Abendblatt: Wenn Sie den Duft der Gegenwart beschreiben müssten…

Lutens: … würde ich ihn gern so benennen: Sich vom Parfum zu befreien, der flächendeckenden Odorierung entfliehen. Die Sauce weglassen, um den Geschmack des Salats wiederzuentdecken.



Abendblatt: Sie leben in Marrakesch. Wie unterscheiden sich die Düfte Europas und Afrikas?

Lutens: Die Erweckung der Sinne ist in Afrika viel stärker ausgeprägt. Vielleicht ist es dieses Manko in Europa, was uns einen Hauch Orient kaufen lässt.
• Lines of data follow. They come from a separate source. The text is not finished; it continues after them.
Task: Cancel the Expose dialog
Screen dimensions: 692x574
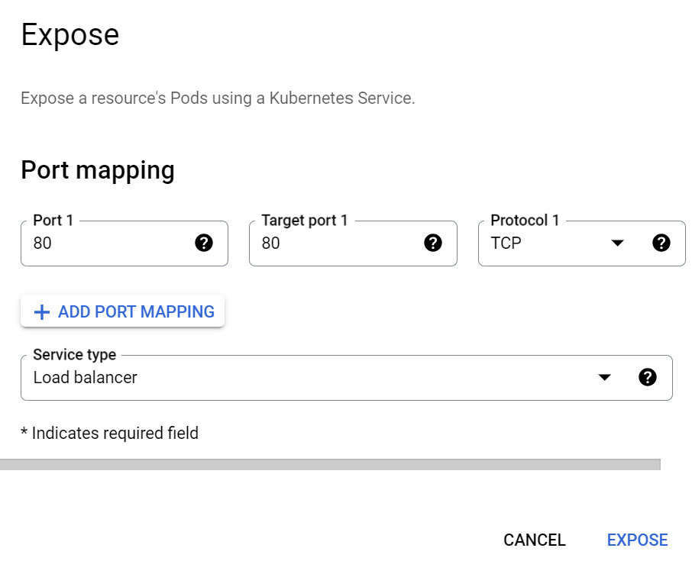Action: click(535, 540)
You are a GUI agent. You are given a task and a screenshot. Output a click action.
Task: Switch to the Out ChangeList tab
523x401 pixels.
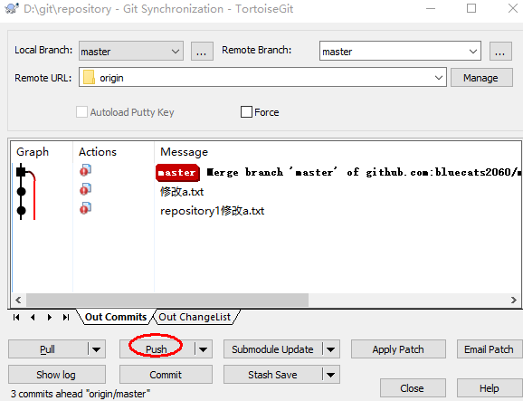point(195,317)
Abendblatt: Sind Sie von Düften besessen?

Lutens: Ich bin auf eine generelle Art besessen, aber nicht auf Gerüche im Speziellen. Besessenheit ist die Grundlage allen Schaffens. Ohne sie würde weder etwas entstehen, noch zu Ende gebracht werden. Es ist eine Art, sich etwas vor Augen zu führen.

Abendblatt: Früher wurden Parfums gemacht, um schlechte Gerüche zu überdecken. Heute…

Lutens: Und wieder müsste man das Schlechte und das Gute näher bestimmen. Man kann nichts verstecken, indem man es übertüncht. Ganz im Gegenteil. Die Sauberkeit ist der Beginn des Luxus, das Parfum ist eine bewusst gewählte Identität. Was stinkt, stinkt auch weiterhin – mit oder ohne Parfum.

Abendblatt: Sehen Sie eine Zukunft für Haute-Couture-Parfums? Schließlich launcht mittlerweile jeder Hollywood-Star seinen eigenen Duft.

Lutens: Was ich mache, ist etwas vollkommen Individuelles und soll sich nicht einer elitären Sache verschreiben. Diese „Star“-Parfums verbergen eine Misere. So weit ich weiß, haben weder Jeanne Moreau, noch Glenda Jackson oder Marlene Dietrich ihre eigenen Parfums kreiert. Wie ich schon vorhin sagte: die Sauce weglassen, aber in diesem Fall, na ja, bin ich nicht sicher, ob man Salat findet.